NASA’s Perseverance Rover Finds Preserved Organic Matter on Mars

NASA’s Perseverance Rover Finds Preserved Organic Matter on Mars

Researchers poring over imagery and data from the Perseverance rover on Mars have found evidence of organic molecules in the planet’s Jezero Crater, potentially providing evidence of the planet’s carbon cycles and its ability to host life.

The discovery is by no means a confirmation that life once existed on Mars, but it is a sign that the conditions necessary for life as we know it once did. Perseverance is investigating many aspects of the fourth planet from the Sun, but chief among them is whether or not Mars hosted life in its ancient past.

The researchers found signals of organic molecules in all ten of the targets Perseverance scrutinised with its SHERLOC instrument (that’s short for the Scanning Habitable Environments with Raman and Luminescence for Organics and Chemicals instrument). The team’s recent research describing the organic-mineral associations around Jezero was published today in Nature.

Perseverance has been roaming the western end of Jezero Crater since it landed on Mars in February 2021. Since then, the rover has collected a cache of rock samples that should, if all goes well, be brought to Earth in the early 2030s.

But Perseverance isn’t just rock collecting. Scientists are using cameras aboard the rover to study the Martian terrain. Sweeping views of the rover’s environs offer evidence of where turbulent rivers once flowed on the now-arid planet, while close-up shots by Perseverance’s SHERLOC camera offers new insights into the chemistry of Martian rock.

“Our results support observations by previous robotic missions to Mars that the Red Planet was once rich in organic material, compounds made primarily of carbon and hydrogen, and that some of that organic material can still be detected billions of years later,” said study co-author Joseph Razzell Hollis, an astrobiologist at NASA’s Jet Propulsion Laboratory and the Natural History Museum in London, in an email to Gizmodo. “Each detection, each observation, gives us a little bit more information that brings us closer to understanding the history of Mars and whether it could have supported life in the past.”

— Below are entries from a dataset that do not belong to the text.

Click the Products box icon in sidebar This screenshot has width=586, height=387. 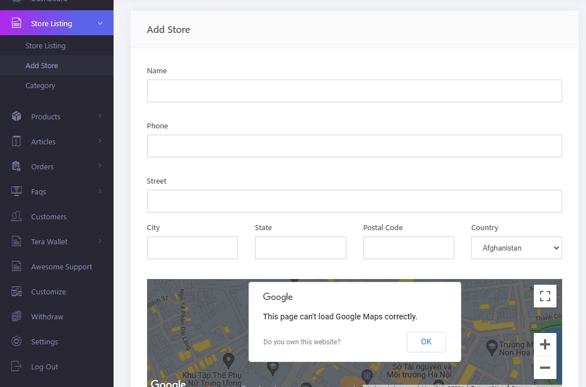(16, 116)
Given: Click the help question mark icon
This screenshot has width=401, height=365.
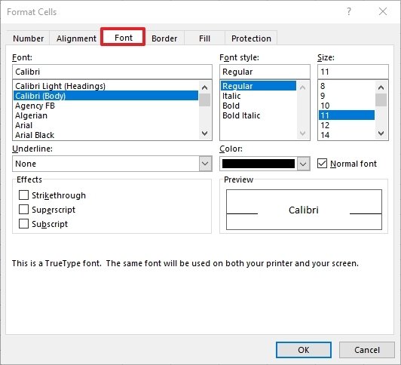Looking at the screenshot, I should (348, 11).
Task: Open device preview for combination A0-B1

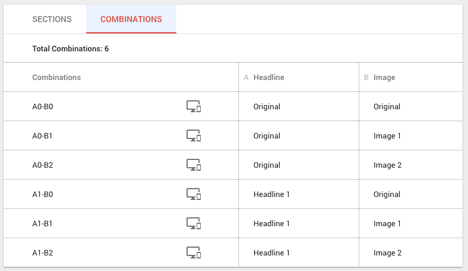Action: pyautogui.click(x=194, y=136)
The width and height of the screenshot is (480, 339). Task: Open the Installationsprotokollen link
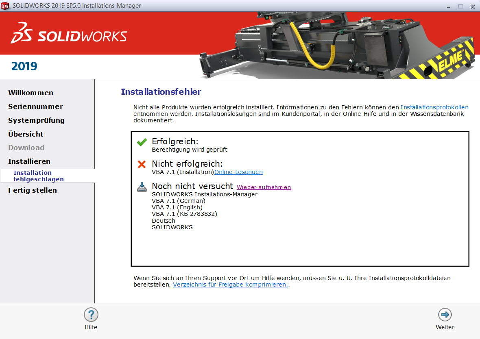point(434,107)
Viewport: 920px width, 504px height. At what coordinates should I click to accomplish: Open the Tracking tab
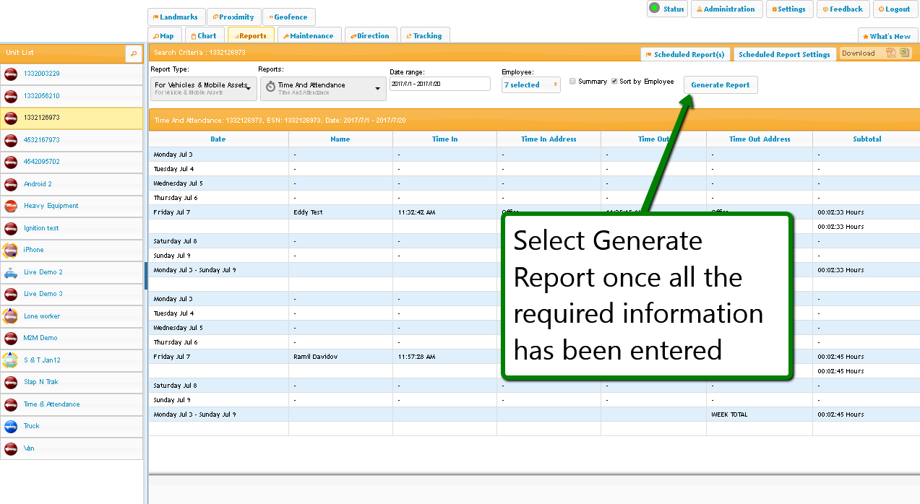(x=424, y=35)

Besides taking images, Perseverance’s SHERLOC instrument employs Raman and fluorescence spectroscopy, two ways of revealing the molecular composition of Martian rock, and the way those molecules and minerals are distributed across the rock surface. In addition to providing scientific data, these analyses do not damage the rock during the scanning process. That’s particularly useful for a rover that is trying to ship its rock samples to Earth in the next decade.

If life did exist in Jezero Crater, scientists think there’s a good chance it populated a river delta on the crater’s western rim. That’s because the oldest signs of life on Earth, 3.5-billion-year-old fossilized microbial mats called stromatolites, appear in similar shallows. With water flowing into Jezero for at least a million years and organic molecules sitting on the crater’s subaquatic floor, there was a pretty suitable environment for life as we know it.

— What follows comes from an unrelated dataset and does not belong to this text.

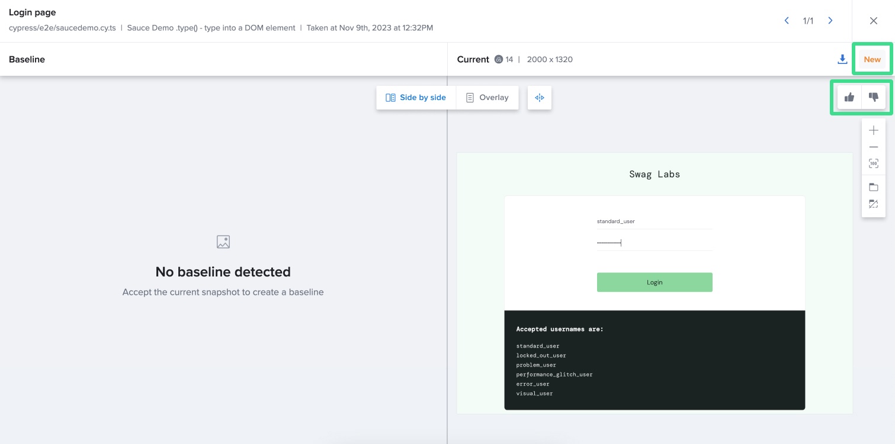Click the standard_user username input field
The height and width of the screenshot is (444, 895).
(x=655, y=221)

The recent targets scrutinized by SHERLOC were observed in Máaz and Séítah, two formations on the floor of Jezero.

Jezero Crater’s Séítah region, as seen by the Ingenuity Mars helicopter.

The team wasn’t able to exactly date the molecules they found, but Hollis said that “some of the signatures we detect consistent with organics are associated with minerals that were formed by alteration by water 3-4 billion years ago.” The results suggest that a more complex geochemical process may have been at work on Mars than previous data suggested, and at least some building blocks for life were present.

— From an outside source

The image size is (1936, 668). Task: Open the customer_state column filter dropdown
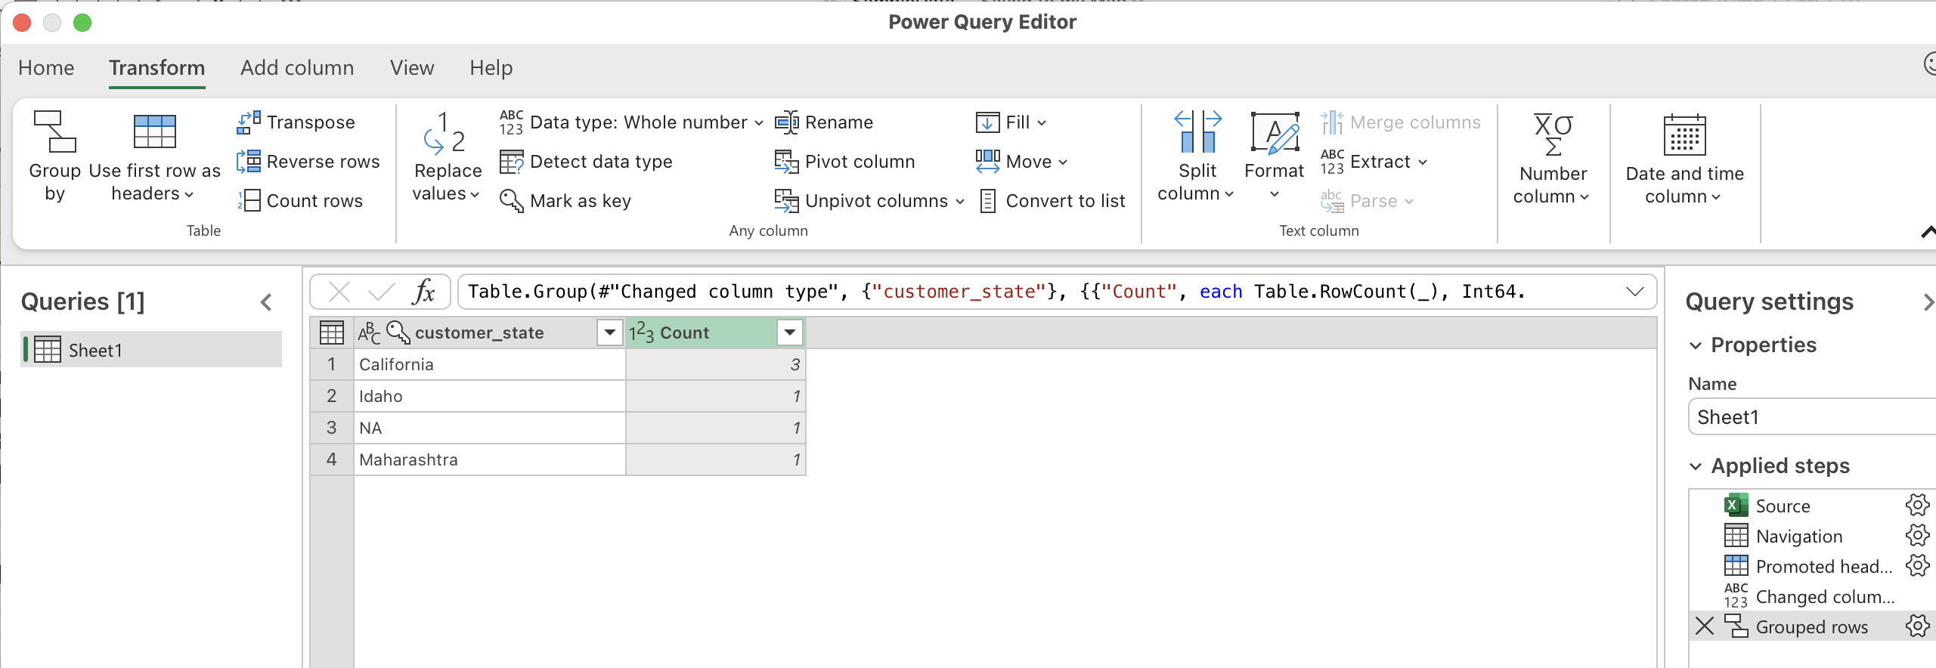coord(609,332)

We’re still a long way from finding that which Bowie once ruminated on, but there likely won’t ever be a smoking gun.

As Abigail Allwood, an astrobiologist, geologist, and the principal investigator of Perseverance’s PIXL instrument, told Gizmodo in 2021: “You need to have several scales of observation that all have to sort of piece together to form sort of a complex tapestry, out of which forms the interpretation of ‘these things must have been biological, in a sense.’”

Ergo, the recent confirmation of organic molecules in Jezero Crater is just another line of evidence adding fuel to the fire of the possible. But the fact that they were there does make that possibility…more possible, if not plausible.

“As planetary scientists and astrobiologists, we are very careful with laying out claims—claiming that life is the source of organics or possible biosignatures is a ‘last resort hypothesis’,” Hollis said, “meaning we would need to rule out any non-biological sources first.”

“We are intrigued by these signals, since they could be organic, and would point to the possibility that building blocks of life could have been present for a long time on the surface of Mars, in more than one place,” he added. “We will need to bring these samples back to Earth to conclusively confirm the presence, type, and mineral associations of organic molecules before we can consider whether they are specific evidence of past life.”

So yes, the bad news is that we may have to wait for the Mars Sample Return (MSR) mission to get both off the ground and back to Earth before we have any more definitive idea of what may-or-may-not have eked out existence in Jezero Crater. But the good news is that there’s a chance.